> [TASK PROMPT]: Reproduce the text of the material below verbatim, leaving out the pictures.

/---

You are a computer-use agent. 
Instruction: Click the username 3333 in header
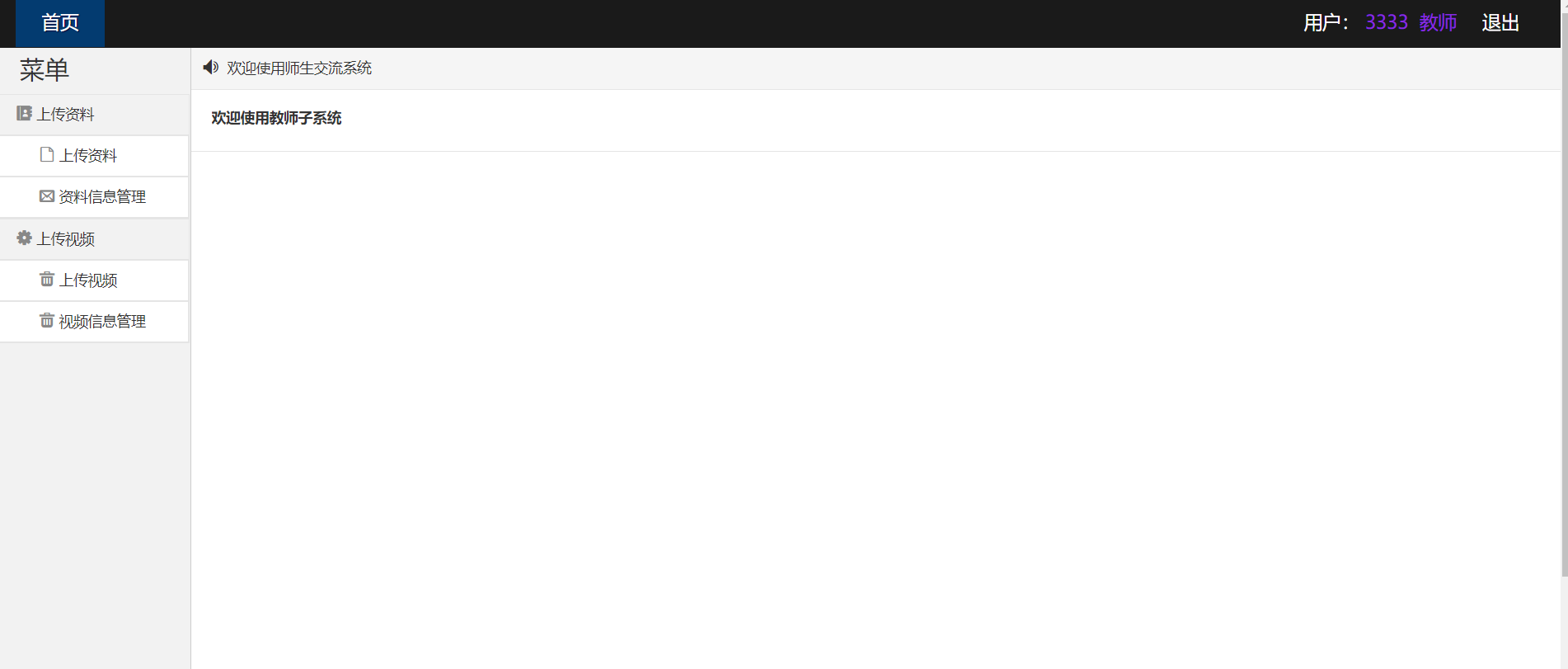[1387, 23]
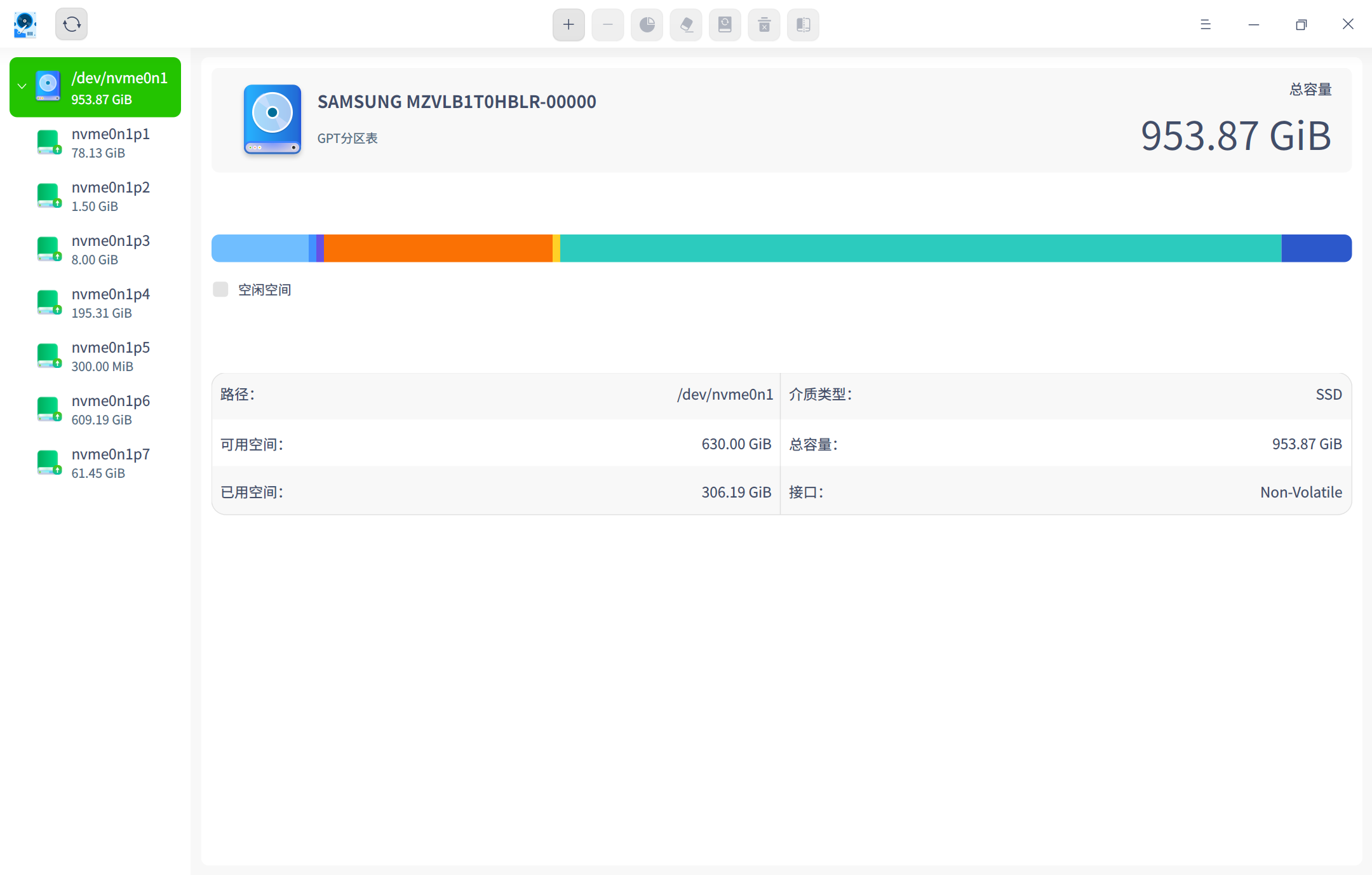Collapse the /dev/nvme0n1 device chevron
Screen dimensions: 1372x875
coord(22,86)
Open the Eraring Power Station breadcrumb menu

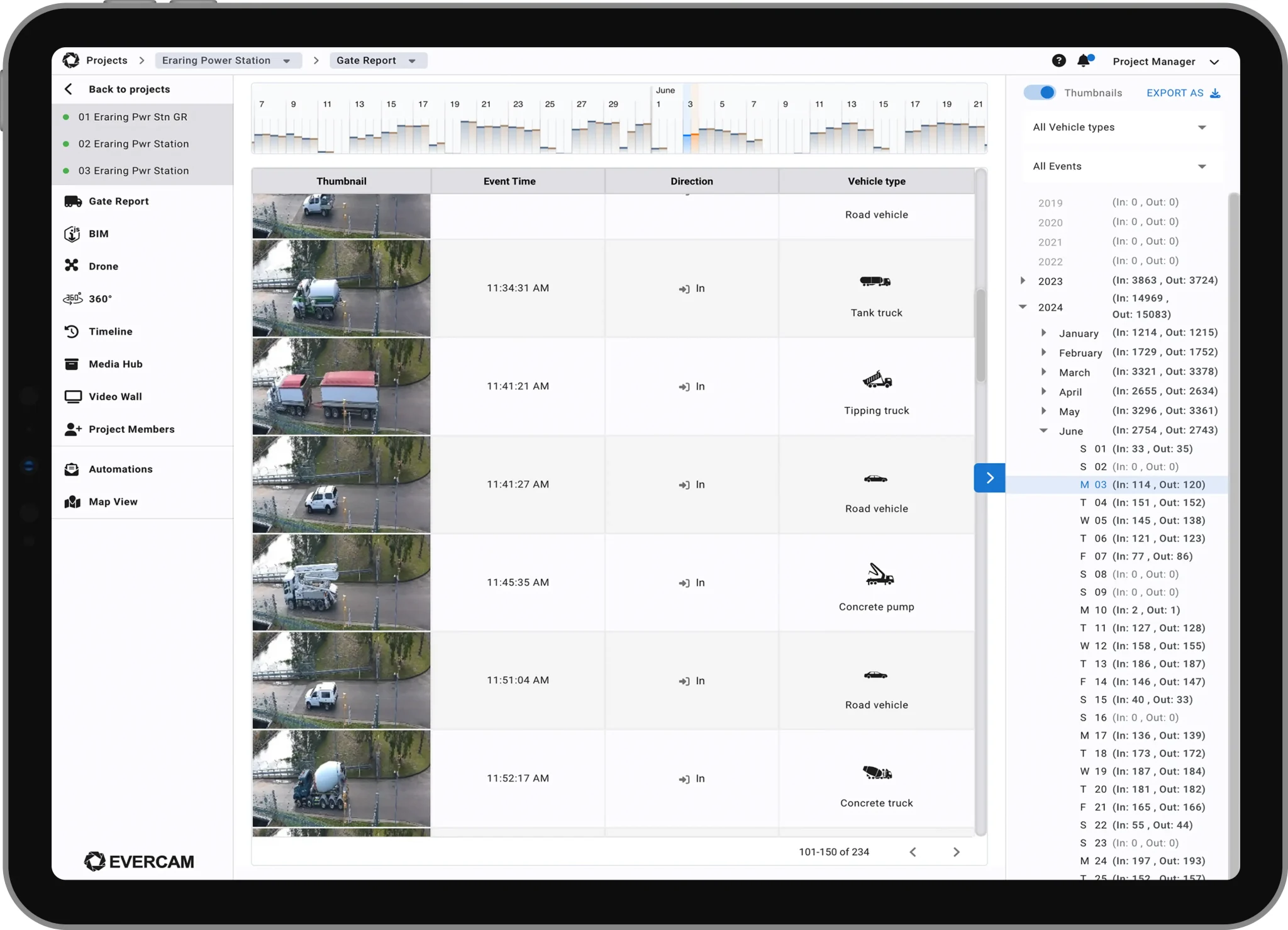228,60
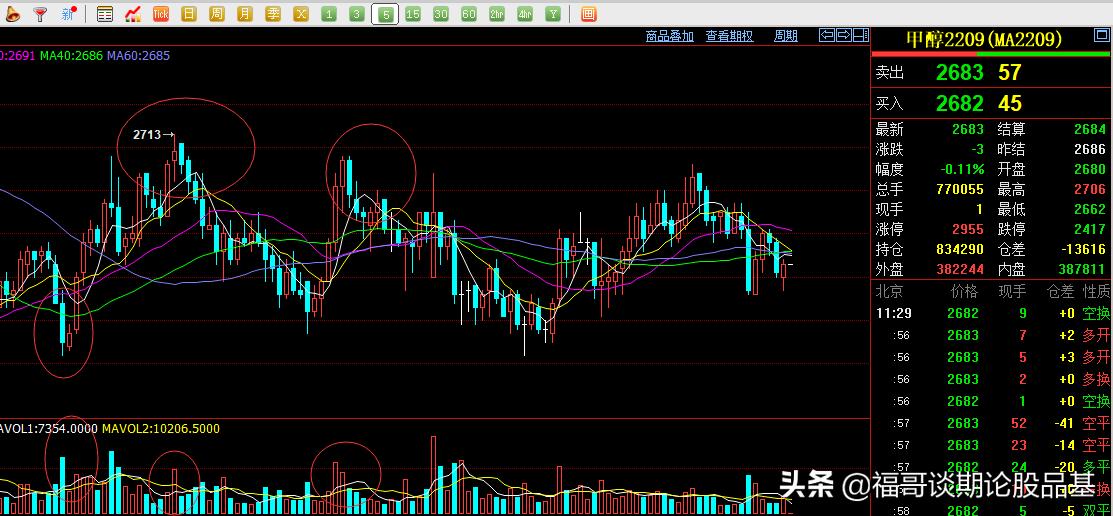Open the 新 news icon
Screen dimensions: 1113x516
pos(68,14)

\---

> [SOLUTION FOR THIS TASK]:
You are a computer-use agent. 
Instruction: Click the username 3333 in header
[1387, 23]
Collapse the /dev/nvme0n1 device chevron
Screen dimensions: 1372x875
coord(22,86)
Open the Eraring Power Station breadcrumb menu

228,60
Open the 新 news icon
Screen dimensions: 1113x516
pos(68,14)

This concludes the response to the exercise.